Back in the first half of the 20th century, home canning was a normal household chore. Then as the typical family became a two income household, canning went out the window in favor of a quick stop at the grocery store. Today, home canning is making a comeback and families all across the country are picking up this healthy, fun habit.

Seeing pantry shelves lines with jars of food that you and your family canned all by yourself gives a sense of pride and satisfaction. The best part about canning your own food is the fact that you know exactly what is going into the jar. You are picking the best fruits and vegetables for your family to eat and are not relying on somebody else to make that decision for you.
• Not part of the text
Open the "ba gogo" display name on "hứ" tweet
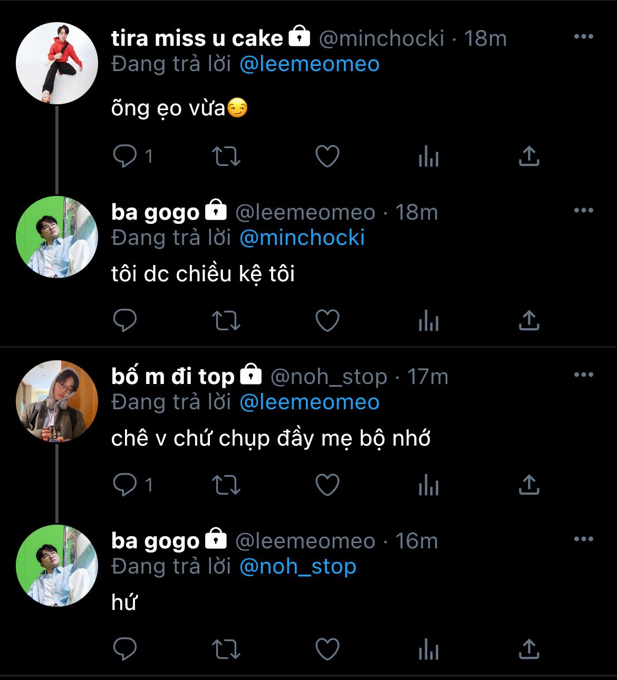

Home canning is fairly simple to do. It can be a bit time consuming, but it is a great time to hang out with friends and family. A person can find everything they need for canning at their local grocery store or department store. Although some fruits and jams can be canned in a large stockpot safely, most foods need a pressure canner to be stored safely.

A pressure canner is typically the most expensive piece of equipment needed for home canning. Expect to pay around a hundred dollars. Jars, lids, and bands are fairly inexpensive. The jars and bands can be reused for several years, assuming they do not rust or break. A pair of jar tongs are also a necessary to remove the jars out of the boiling water.
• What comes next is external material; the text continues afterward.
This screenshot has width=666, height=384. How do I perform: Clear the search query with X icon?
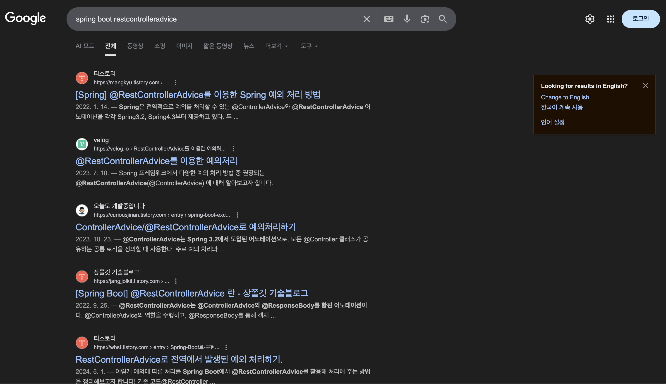click(x=367, y=19)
Those with a green thumb may choose to grow a garden with the intent of canning those foods. For those who do not have a green thumb or the space to grow a large garden, the produce section of the grocery store works just as well. Nearly every fruit or vegetable can be safely stored in a canning jar. Potatoes can be difficult to can and many choose not to because of the increased risk of food poisoning if not stored correctly.
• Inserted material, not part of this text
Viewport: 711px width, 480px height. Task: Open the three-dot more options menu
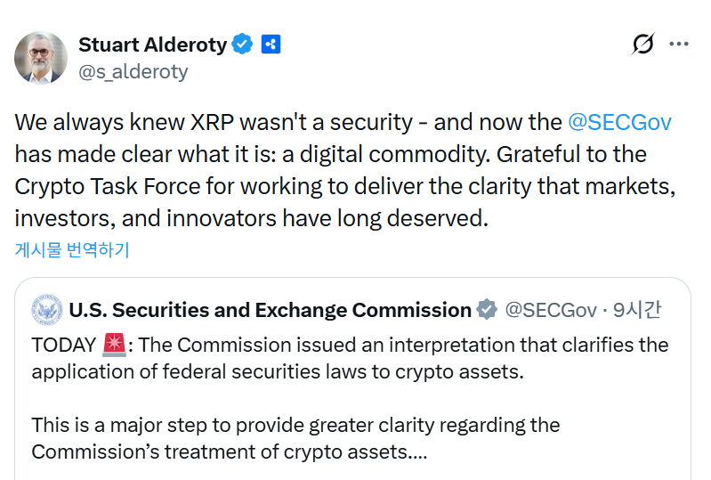point(679,44)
Each vegetable or fruit may require a different canning method, but the mechanics are generally the same. Cut the fruit or vegetables into sizes you prefer. In most situations, the food is partially cooked in a pot of water before being canned. While the food is cooking, this is a good time to inspect and thoroughly wash all the jars, lids and bands.

Once the food is cooked or blanched, use a scoop to put it in the jars. Most canning experts will recommend the jar is packed full with little airspace. Leave a ½ to 1/8 gap at the top. This is referred to as head space. Typically, a few ladles of boiling water are poured over the top of the food within the jar to fill up any spaces. Fruit can be packed with a sugar water substance if desired. Some people choose to use water with a touch of salt for storing vegetables.

Follow instructions provided with the pressure canner for each type of vegetable or fruit. Most vegetable will need to be in the pressure cooker for at least 30 minutes. It can take another 30 minutes for the pressure to be released enough for the lid to be removed. Place the jars gently on the counter and let stand for about 24 hours. It is normal to hear a popping sound as each jar seals itself. Check each jar to ensure it sealed correctly by pressing down on the lid. If it is springy, it did not seal. Follow instructions in the canner to attempt to reseal the jar again.

Label the jars and store in a cool, dark place. Most experts recommend keeping canned food for no more than a year. However, others will argue the canned foods are good for up to five years. Fruits and other foods with high acidic content do not store well for long periods of time.